Yesterday I had the novel experience of showing a teacher and
four of her young friends around the farm. The first things they
were looking for were the cats. We have only two, and they were out
hunting, but one finally came after I called him quiet lustily.
Then I think I pulled a boner. We went to see the hogs, and we have
had a wet spring, and consequently have they a nice juicy wallow. I
appeared that they were making full use of it. They came over to
the feeders, dripping with their unappetizing coating. ‘Ooh,
they are dirty,’ said the one little girl with distaste in her
voice. ‘What do you do with them?’ she asked.
‘Oh,’ I said quite nonchalently, ‘they make ham and
bacon out of them, and pork chops, and all kinds of good things to
eat.’
‘Those dirty things?’ she asked shuddering. ‘I will
never eat a piece of ham or bacon again.’
‘Oh dear,’ says I to myself, ‘Now what have I
done.’ For the next few minutes the teacher and I did some fine
talking about how the hogs were scrubbed clean before they are
butchered, and sometimes even the skin was all taken off, but I
don’t believe she was very convinced. She just looked at those
hogs as if they were the dirtiest things she had ever seen, and
maybe they were. As for me, we will have bacon for breakfast.
I’ve grown up with hogs.
The man of the family and his Mrs. took a trip up to the Soo
lately and he went on into Canada while I stayed at a writer’s
meeting. In fact, it was the meeting of the National Fellowship of
State Poetry Societies, We were bedded down in dormitories of
Superior State College, and the meetings were held there too. It
was a great experience. On the way up there we hunted up a steam
engine which was rusting its life away in a rather deserted place.
Don’t ask where, anybody. I don’t even remember.

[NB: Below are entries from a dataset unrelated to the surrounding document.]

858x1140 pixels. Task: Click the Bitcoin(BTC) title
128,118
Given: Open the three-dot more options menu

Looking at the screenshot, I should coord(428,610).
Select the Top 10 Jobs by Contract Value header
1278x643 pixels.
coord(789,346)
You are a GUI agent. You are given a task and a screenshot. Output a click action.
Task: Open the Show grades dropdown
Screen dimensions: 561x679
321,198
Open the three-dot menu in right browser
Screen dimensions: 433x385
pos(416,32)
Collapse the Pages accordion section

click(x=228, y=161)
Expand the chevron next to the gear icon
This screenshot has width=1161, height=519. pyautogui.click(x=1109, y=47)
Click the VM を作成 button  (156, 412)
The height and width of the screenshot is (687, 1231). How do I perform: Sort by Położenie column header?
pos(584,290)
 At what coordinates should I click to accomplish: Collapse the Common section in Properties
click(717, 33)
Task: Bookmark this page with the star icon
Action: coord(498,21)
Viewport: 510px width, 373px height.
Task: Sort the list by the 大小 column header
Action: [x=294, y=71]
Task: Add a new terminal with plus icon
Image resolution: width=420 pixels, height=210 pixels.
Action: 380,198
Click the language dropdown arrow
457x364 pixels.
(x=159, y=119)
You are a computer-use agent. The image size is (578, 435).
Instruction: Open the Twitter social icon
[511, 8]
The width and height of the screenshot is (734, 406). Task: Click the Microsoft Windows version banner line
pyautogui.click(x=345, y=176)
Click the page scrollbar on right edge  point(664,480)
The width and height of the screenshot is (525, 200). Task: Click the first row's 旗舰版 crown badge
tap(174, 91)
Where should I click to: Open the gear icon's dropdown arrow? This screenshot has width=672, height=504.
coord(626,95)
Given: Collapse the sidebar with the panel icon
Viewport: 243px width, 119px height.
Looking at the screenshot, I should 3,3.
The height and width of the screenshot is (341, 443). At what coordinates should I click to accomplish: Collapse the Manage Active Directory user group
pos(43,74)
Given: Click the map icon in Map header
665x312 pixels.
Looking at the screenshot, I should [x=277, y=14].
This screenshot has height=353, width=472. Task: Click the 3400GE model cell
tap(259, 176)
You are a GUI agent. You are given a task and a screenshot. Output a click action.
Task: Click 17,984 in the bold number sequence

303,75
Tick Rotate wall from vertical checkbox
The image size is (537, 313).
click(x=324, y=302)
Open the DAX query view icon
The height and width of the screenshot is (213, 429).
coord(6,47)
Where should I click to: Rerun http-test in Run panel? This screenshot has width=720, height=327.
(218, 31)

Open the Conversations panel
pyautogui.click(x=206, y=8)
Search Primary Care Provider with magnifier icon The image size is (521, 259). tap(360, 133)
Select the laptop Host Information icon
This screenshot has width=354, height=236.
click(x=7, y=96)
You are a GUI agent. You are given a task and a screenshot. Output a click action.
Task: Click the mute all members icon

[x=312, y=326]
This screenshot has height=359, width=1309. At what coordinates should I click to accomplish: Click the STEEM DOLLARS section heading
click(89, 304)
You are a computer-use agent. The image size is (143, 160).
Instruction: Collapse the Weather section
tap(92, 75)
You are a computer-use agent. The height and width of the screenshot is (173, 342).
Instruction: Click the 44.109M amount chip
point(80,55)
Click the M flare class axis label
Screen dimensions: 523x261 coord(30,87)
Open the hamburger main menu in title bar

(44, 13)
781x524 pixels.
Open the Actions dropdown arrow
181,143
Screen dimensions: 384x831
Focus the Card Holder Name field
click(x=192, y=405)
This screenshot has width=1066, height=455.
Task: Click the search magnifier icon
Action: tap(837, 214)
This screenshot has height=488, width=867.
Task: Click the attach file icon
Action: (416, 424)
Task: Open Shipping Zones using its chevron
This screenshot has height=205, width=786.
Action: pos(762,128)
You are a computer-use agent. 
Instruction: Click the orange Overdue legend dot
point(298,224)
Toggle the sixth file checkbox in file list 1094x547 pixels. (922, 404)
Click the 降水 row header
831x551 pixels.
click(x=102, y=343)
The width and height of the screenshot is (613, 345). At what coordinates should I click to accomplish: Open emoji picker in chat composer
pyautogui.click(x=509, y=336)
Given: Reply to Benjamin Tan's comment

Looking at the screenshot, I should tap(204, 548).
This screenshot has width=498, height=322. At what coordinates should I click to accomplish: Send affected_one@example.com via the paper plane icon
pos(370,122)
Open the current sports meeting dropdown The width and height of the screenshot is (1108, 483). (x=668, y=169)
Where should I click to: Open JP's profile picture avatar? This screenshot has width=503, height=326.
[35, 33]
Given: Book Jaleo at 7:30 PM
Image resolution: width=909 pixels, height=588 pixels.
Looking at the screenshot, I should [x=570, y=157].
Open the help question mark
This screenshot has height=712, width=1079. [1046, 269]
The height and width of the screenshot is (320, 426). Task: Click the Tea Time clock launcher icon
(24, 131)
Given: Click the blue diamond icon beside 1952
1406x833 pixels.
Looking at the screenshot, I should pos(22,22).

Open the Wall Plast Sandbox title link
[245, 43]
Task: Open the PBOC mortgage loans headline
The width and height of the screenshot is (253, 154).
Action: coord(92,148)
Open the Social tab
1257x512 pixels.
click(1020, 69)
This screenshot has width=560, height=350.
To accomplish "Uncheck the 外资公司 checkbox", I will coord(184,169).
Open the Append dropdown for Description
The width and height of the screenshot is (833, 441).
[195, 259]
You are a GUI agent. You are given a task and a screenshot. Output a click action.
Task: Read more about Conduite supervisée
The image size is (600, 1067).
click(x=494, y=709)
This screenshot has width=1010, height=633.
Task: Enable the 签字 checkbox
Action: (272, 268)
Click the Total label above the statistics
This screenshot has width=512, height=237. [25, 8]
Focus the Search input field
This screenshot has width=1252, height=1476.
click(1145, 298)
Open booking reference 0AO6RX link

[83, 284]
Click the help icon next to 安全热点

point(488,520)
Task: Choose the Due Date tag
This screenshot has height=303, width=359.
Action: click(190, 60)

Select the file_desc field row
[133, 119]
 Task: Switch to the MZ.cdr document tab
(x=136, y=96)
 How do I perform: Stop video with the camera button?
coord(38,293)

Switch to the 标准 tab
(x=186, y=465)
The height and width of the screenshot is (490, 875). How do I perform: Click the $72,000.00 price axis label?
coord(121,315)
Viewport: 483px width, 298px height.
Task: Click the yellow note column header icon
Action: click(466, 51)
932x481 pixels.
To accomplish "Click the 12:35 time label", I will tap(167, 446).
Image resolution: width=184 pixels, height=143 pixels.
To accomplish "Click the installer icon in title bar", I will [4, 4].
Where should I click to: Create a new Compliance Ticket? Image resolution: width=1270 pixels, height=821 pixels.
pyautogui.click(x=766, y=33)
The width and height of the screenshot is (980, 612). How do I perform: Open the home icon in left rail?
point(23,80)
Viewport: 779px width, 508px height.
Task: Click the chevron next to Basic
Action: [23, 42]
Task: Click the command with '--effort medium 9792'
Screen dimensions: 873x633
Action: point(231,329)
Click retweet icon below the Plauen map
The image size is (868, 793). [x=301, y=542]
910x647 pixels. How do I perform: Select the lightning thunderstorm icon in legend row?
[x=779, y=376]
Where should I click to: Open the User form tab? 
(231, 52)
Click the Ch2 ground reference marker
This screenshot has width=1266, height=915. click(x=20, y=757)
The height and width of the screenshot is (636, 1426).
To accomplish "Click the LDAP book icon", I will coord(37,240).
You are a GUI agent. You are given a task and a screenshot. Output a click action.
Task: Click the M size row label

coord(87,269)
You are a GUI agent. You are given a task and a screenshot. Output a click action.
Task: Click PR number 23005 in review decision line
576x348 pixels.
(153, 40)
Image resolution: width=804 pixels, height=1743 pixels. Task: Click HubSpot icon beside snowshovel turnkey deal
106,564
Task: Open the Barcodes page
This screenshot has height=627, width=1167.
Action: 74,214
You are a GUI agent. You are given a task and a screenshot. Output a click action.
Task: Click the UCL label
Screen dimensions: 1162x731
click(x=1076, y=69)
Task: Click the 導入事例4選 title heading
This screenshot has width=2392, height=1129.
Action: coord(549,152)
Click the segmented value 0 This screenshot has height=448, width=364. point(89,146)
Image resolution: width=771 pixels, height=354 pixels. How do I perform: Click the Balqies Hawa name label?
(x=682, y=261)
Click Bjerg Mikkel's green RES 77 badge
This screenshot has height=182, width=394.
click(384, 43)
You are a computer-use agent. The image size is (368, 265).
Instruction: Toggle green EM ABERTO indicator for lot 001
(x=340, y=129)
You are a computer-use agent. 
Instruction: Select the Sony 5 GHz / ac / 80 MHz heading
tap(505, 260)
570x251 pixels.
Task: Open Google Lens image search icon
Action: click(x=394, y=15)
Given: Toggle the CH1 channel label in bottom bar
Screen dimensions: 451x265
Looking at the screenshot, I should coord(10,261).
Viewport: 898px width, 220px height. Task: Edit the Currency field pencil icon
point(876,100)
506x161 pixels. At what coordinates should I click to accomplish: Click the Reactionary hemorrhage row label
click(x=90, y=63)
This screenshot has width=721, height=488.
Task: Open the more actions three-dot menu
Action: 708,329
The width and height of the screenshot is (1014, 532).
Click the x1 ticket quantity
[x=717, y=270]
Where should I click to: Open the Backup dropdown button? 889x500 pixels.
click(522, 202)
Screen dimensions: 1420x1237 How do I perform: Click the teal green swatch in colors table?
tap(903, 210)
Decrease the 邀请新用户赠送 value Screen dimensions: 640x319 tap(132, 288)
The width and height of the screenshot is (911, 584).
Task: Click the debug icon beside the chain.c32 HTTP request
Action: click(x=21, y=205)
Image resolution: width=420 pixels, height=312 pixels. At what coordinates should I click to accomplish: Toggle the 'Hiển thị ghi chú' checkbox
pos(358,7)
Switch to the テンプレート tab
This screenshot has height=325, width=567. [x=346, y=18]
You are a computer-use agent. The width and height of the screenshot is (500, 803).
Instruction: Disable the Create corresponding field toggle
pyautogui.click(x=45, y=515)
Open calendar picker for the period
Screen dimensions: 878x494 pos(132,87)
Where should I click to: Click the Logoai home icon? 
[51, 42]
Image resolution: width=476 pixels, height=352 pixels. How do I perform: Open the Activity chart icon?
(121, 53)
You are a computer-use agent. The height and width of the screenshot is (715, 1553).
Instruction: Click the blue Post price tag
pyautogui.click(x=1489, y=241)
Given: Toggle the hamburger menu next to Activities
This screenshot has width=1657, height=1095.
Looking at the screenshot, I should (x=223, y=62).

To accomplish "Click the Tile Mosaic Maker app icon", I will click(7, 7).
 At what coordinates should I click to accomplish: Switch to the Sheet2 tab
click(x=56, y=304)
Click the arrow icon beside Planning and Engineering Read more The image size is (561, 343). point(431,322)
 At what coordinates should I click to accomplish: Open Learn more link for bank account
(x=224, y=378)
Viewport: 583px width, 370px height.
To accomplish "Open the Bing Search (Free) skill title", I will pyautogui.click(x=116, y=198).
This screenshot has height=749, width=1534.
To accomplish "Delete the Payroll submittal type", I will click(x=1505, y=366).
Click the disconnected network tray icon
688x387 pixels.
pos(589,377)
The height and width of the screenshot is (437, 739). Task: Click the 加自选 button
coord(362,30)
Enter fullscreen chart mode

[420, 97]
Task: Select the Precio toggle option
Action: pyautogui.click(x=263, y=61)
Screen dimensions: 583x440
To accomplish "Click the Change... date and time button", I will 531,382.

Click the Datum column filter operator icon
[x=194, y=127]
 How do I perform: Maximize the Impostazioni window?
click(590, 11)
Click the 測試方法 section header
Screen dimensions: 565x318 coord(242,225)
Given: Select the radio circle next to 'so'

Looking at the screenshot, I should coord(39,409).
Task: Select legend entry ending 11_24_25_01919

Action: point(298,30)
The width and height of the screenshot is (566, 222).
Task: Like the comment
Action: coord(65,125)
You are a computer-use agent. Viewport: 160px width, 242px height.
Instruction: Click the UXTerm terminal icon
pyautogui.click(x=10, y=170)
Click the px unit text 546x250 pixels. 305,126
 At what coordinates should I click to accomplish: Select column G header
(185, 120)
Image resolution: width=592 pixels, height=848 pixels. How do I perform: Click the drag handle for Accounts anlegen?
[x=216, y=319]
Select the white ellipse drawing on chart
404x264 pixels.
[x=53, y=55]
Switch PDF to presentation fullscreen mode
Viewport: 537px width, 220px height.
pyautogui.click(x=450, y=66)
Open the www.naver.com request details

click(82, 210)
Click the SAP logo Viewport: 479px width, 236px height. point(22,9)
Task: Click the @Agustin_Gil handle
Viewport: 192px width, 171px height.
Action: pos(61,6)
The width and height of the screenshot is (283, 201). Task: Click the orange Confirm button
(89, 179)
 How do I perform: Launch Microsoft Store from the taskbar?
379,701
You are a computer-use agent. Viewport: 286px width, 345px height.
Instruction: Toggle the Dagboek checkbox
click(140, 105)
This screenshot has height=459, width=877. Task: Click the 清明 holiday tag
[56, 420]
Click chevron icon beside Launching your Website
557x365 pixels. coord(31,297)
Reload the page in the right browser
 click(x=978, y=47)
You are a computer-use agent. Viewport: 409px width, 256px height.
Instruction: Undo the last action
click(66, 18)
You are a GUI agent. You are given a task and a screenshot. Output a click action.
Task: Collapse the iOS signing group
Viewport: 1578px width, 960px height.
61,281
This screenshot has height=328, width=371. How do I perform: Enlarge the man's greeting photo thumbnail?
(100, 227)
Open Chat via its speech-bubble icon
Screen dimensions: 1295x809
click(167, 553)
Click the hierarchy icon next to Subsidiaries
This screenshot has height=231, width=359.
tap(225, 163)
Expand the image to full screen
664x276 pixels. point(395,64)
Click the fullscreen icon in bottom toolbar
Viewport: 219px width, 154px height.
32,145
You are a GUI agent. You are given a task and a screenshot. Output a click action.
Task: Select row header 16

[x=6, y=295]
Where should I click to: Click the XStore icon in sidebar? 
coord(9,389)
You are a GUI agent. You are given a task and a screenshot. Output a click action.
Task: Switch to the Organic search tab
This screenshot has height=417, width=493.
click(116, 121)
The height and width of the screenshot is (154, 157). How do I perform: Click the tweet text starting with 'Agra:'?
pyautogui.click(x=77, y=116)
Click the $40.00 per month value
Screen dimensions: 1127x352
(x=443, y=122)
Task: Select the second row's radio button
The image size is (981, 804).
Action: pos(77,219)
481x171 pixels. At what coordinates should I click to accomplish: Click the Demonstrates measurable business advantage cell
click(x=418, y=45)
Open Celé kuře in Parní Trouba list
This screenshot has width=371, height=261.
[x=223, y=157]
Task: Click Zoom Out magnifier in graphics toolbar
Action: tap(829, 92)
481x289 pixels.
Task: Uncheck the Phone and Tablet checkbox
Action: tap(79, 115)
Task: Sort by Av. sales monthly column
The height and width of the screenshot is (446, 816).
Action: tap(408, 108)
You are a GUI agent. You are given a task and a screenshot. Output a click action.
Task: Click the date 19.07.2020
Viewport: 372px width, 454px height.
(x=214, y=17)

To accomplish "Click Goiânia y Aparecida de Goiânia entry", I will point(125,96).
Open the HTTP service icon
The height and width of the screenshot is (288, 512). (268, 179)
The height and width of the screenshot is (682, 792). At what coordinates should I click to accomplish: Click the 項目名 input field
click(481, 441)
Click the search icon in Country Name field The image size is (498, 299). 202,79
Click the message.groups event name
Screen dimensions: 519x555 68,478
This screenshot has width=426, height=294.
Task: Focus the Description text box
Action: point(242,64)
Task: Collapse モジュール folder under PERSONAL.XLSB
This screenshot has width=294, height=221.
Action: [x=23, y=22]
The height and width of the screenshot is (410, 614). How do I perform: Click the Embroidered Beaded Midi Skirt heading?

But one thing we saw I shall never forget. If any of you ever
venture into northern Wisconsin you might find the Railroad Museum
in Marinette as interesting as we did. There was a collection of
birds’ nests, and birds’ eggs there such as I never hope to
see again. The man who collected these had special permission from
the proper authorities to do this. Each nest had the exact number
of eggs which are normally found in that particular birds’
nest.
Some were so crudely put together, some so artfully formed. And
the eggs varied so greatly in size and color. The most beautiful
color, in my estimation, were those of the blue heron. These were
large eggs, and were in such sharp contrast to those of certain
kinds of wrens, which were no larger than good-sized bean
seeds.
I laughed right out loud to see a nest or two where a
cowbird’s egg was conveniently placed for someone else to do
her hatching for her lazy thing. It was all so exact, yet such a
charming display. And, for you ladies, especially, there was the
most beautiful old bedroom set in there that I ever hope to see. It
was carved with such care and the dresser, commode, and I believe a
table, all had marble tops. This set had belonged to some lumber
baron.
And yet my eyes were drawn back to the birds’ nests. This
was something God had wrought, not man. How these small creatures
of His build these nests, and raise their young, is a marvelous
thing. And then the words of a song, His Eye Is On The Sparrow,
came flooding over me, and the other words followed, I Know He
Watches Me. I walked out of that place humbly grateful, knowing He
would go with us the rest of the way.
Coming home, again I sensed His joy, and His strength, Happily I
went back to my weeds and my waiting. The book I toiled over all
winter is getting scrutinized by the first publisher. It has been
there two weeks. At last I have come to the point where I can wait
without impatience. Someone else has my egg in his nest. Will he
hatch it for me? But above all, Someone has my hand in His and I
can safely leave it there. After hearing Ethel Waters sing that
song about the sparrow on the Billy Graham broadcasts last week, I
think I will sleep like a baby out in the barn, even with seventeen
people to feed for several days. After all there used to be
threshing crews, larger than this. It will all work out, I
know.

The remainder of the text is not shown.